▸ **Your objective**
This exercise calls for an exact copy of the data below.

Collected data
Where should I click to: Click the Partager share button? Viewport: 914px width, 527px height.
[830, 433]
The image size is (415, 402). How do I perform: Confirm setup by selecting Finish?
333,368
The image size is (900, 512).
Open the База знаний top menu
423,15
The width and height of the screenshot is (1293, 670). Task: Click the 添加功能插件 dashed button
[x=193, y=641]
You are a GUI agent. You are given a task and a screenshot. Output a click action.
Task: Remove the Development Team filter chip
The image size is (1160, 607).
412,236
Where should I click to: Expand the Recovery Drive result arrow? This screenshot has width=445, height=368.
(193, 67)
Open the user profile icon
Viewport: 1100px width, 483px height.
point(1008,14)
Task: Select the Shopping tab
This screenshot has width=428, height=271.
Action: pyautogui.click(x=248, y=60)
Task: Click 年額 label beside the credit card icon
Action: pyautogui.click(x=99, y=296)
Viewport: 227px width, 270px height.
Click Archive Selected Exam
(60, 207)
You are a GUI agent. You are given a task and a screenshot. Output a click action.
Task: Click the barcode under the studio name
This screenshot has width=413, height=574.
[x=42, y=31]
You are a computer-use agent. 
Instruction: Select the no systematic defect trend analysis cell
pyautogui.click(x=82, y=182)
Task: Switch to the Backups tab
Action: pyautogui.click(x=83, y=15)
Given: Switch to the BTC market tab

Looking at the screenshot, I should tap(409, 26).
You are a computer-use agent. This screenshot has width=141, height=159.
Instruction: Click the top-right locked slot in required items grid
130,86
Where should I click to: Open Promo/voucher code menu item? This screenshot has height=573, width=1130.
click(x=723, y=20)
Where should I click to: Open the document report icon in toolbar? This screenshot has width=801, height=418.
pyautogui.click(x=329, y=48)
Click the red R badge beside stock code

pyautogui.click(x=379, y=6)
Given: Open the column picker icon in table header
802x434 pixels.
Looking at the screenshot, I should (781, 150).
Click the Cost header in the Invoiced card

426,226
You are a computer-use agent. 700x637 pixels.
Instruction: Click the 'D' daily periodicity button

▸ **Solved problem**
Where should I click to: Click the Partager share button? Viewport: 914px width, 527px height.
[830, 433]
The image size is (415, 402). How do I perform: Confirm setup by selecting Finish?
333,368
The image size is (900, 512).
Open the База знаний top menu
423,15
The width and height of the screenshot is (1293, 670). Task: Click the 添加功能插件 dashed button
[x=193, y=641]
You are a GUI agent. You are given a task and a screenshot. Output a click action.
Task: Remove the Development Team filter chip
The image size is (1160, 607).
412,236
Where should I click to: Expand the Recovery Drive result arrow? This screenshot has width=445, height=368.
(193, 67)
Open the user profile icon
Viewport: 1100px width, 483px height.
point(1008,14)
Task: Select the Shopping tab
This screenshot has width=428, height=271.
Action: pyautogui.click(x=248, y=60)
Task: Click 年額 label beside the credit card icon
Action: pyautogui.click(x=99, y=296)
Viewport: 227px width, 270px height.
Click Archive Selected Exam
(60, 207)
You are a GUI agent. You are given a task and a screenshot. Output a click action.
Task: Click the barcode under the studio name
This screenshot has width=413, height=574.
[x=42, y=31]
You are a computer-use agent. 
Instruction: Select the no systematic defect trend analysis cell
pyautogui.click(x=82, y=182)
Task: Switch to the Backups tab
Action: pyautogui.click(x=83, y=15)
Given: Switch to the BTC market tab

Looking at the screenshot, I should tap(409, 26).
You are a computer-use agent. This screenshot has width=141, height=159.
Instruction: Click the top-right locked slot in required items grid
130,86
Where should I click to: Open Promo/voucher code menu item? This screenshot has height=573, width=1130.
click(x=723, y=20)
Where should I click to: Open the document report icon in toolbar? This screenshot has width=801, height=418.
pyautogui.click(x=329, y=48)
Click the red R badge beside stock code

pyautogui.click(x=379, y=6)
Given: Open the column picker icon in table header
802x434 pixels.
Looking at the screenshot, I should (781, 150).
Click the Cost header in the Invoiced card

426,226
You are a computer-use agent. 700x637 pixels.
Instruction: Click the 'D' daily periodicity button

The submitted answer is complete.